At 9.20 cm cubed air bubble forms in a deep late at a depth where the temperature and pressure are 6 degress Celcius and 4.50 atm, respectively. Assuming that the amount of air in the bubble has not changed, calculate its new volume at STP.
Use the combined gas law for this:
P1V1/T1 = P2V2/T2
change the temps to Kelvins.
With anonymous answering anonymous I'll just agree that p1v1/t1 = p2v2/t2 is the formula to use and remember to change T to Kelvin
C _ 273 = K.
To solve for the new volume of the air bubble at STP (Standard Temperature and Pressure), we can use the combined gas law equation.
The combined gas law equation is:
P1V1/T1 = P2V2/T2
Where P1, V1, and T1 represent the initial pressure, volume, and temperature, respectively. P2, V2, and T2 represent the final pressure, volume, and temperature, respectively.
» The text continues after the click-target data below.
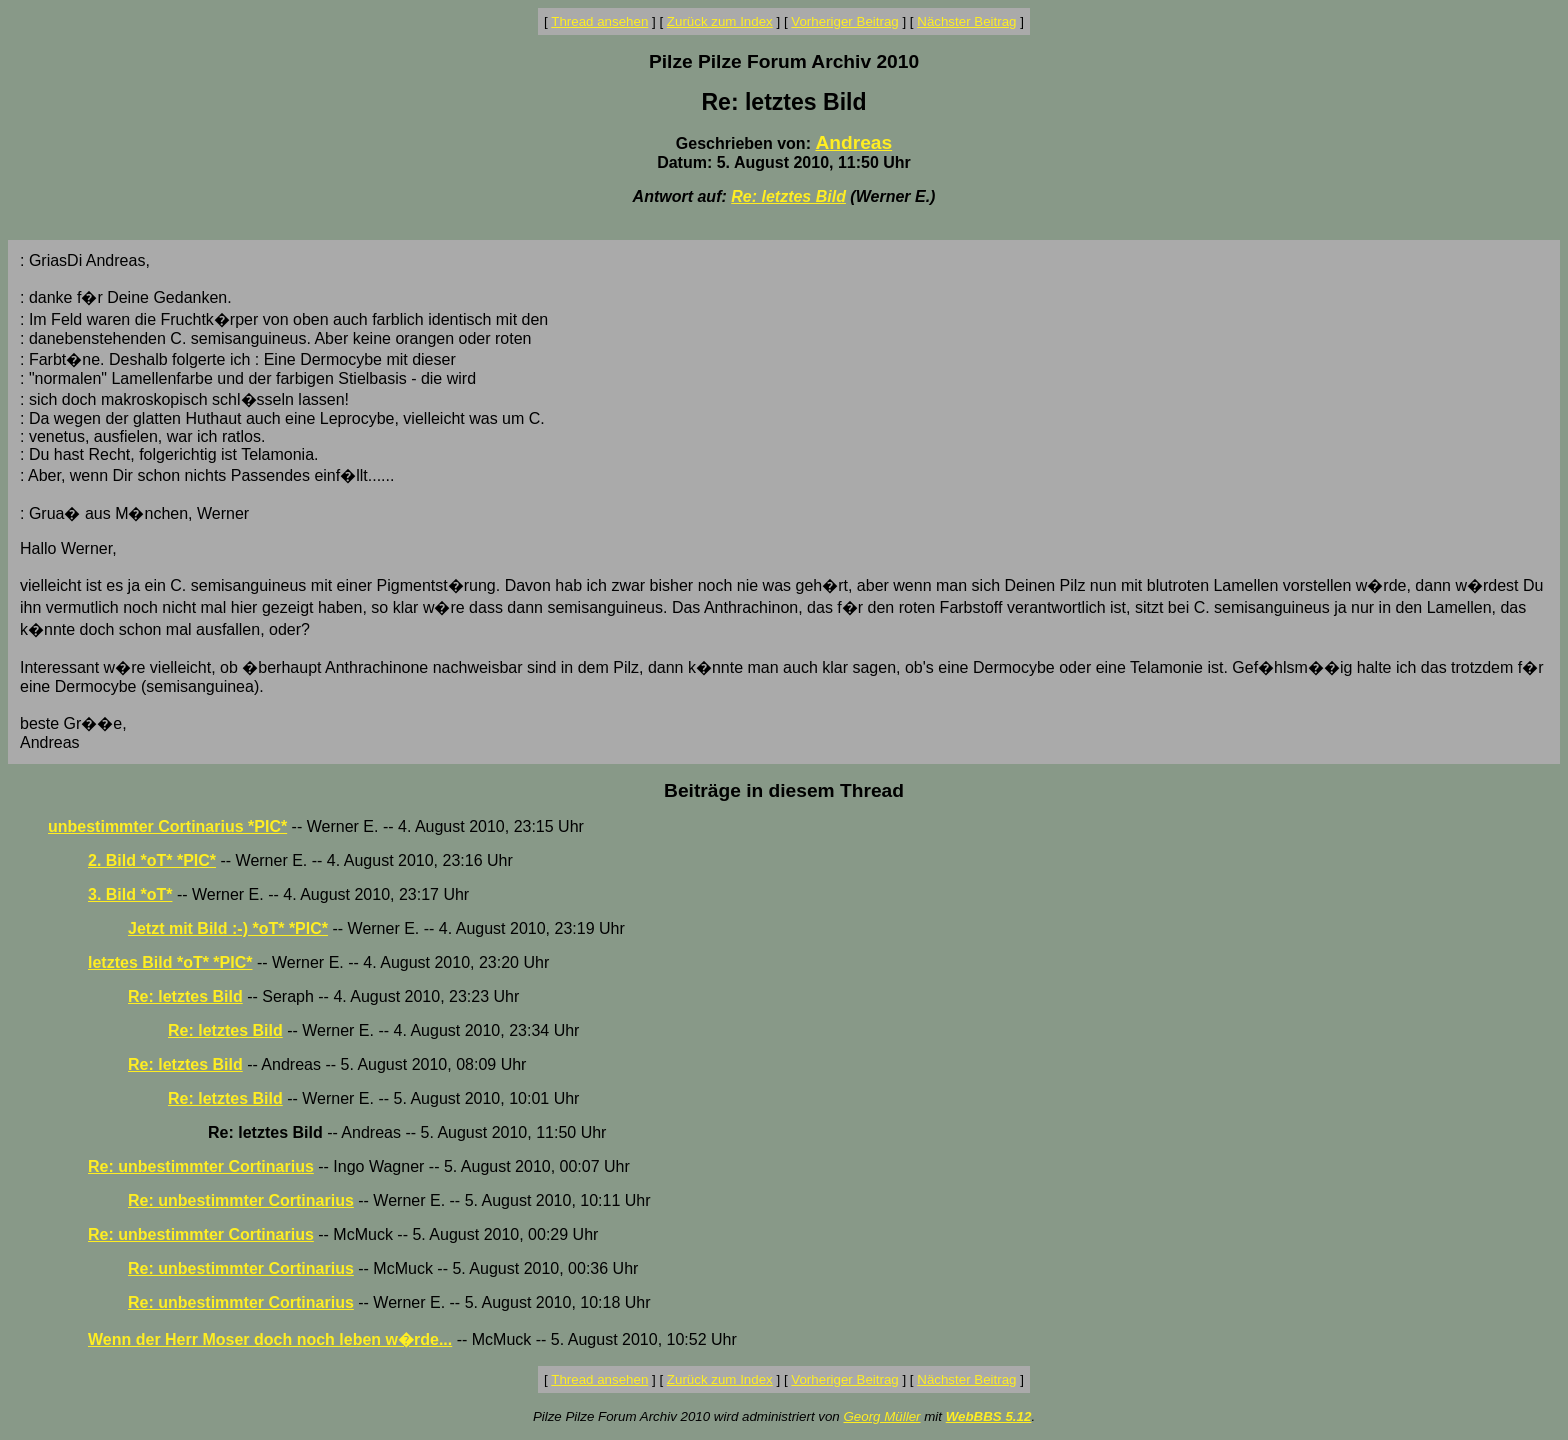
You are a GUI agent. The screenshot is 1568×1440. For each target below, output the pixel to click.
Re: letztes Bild (788, 196)
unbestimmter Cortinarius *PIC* (167, 826)
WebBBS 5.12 (989, 1416)
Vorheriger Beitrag (844, 21)
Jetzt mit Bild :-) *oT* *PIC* (228, 928)
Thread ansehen (599, 21)
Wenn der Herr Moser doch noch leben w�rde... (270, 1339)
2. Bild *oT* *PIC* (152, 860)
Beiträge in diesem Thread (784, 790)
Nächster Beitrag (966, 21)
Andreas (853, 142)
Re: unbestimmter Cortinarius (201, 1166)
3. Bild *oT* (130, 894)
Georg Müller (881, 1416)
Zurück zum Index (720, 21)
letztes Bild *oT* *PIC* (170, 962)
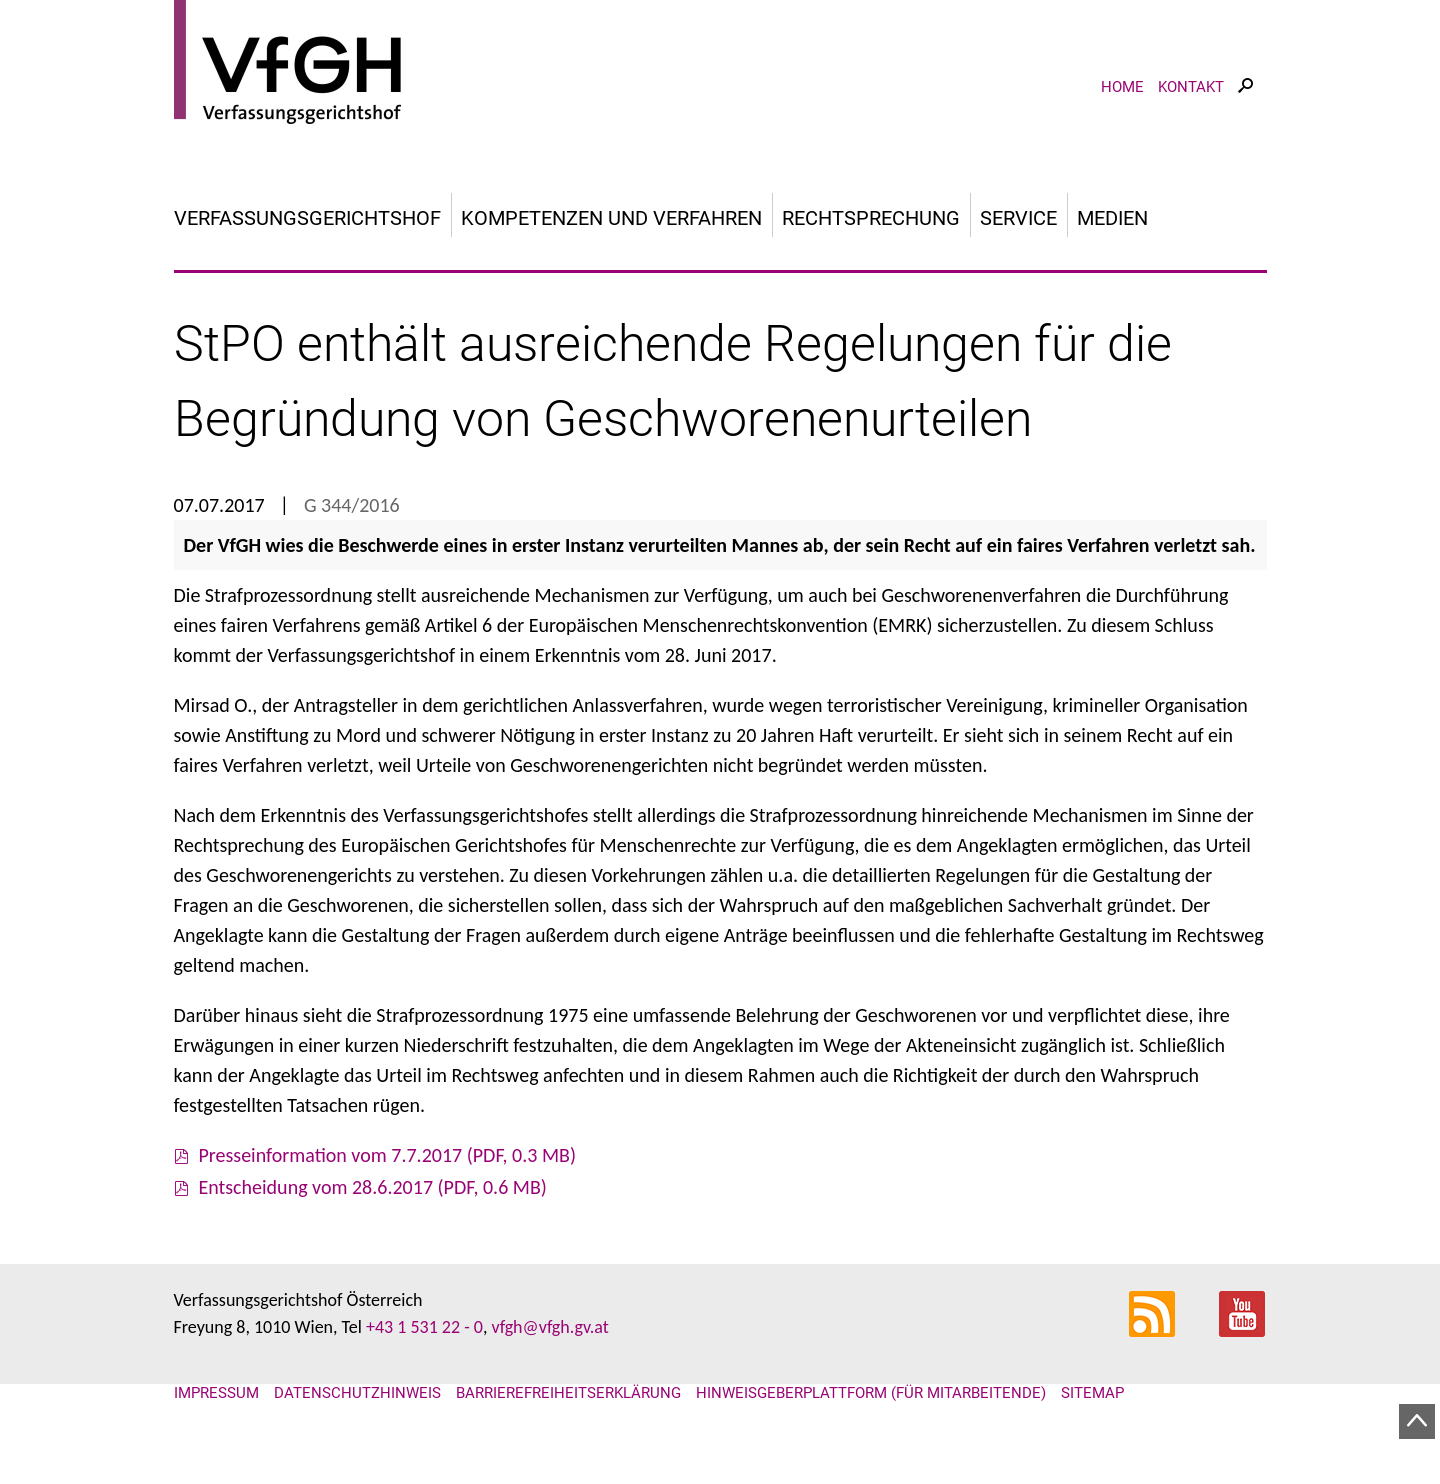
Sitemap (1092, 1393)
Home (1122, 87)
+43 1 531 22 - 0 (424, 1327)
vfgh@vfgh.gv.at (549, 1327)
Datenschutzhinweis (357, 1393)
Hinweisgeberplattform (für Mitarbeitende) (871, 1393)
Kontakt (1191, 87)
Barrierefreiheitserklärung (568, 1393)
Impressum (216, 1393)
First, let's convert the initial temperature from Celsius to Kelvin:
T1 = 6°C + 273 = 279 K
Next, let's use the given information to assign values:
P1 = 4.50 atm
V1 = 9.20 cm³
T1 = 279 K
We also know that at STP:
P2 = 1 atm (since STP is defined as 1 atm)
T2 = 273 K (since STP temperature is defined as 0°C, which is equivalent to 273 K)
Now we can substitute the values into the combined gas law equation:
P1V1/T1 = P2V2/T2
4.50 atm * 9.20 cm³ / 279 K = 1 atm * V2 / 273 K
Let's solve for V2 by rearranging the equation:
V2 = (4.50 atm * 9.20 cm³ * 273 K) / (279 K * 1 atm)
Calculating this expression, we find:
V2 ≈ 38.60 cm³
Therefore, the new volume of the air bubble at STP is approximately 38.60 cm³.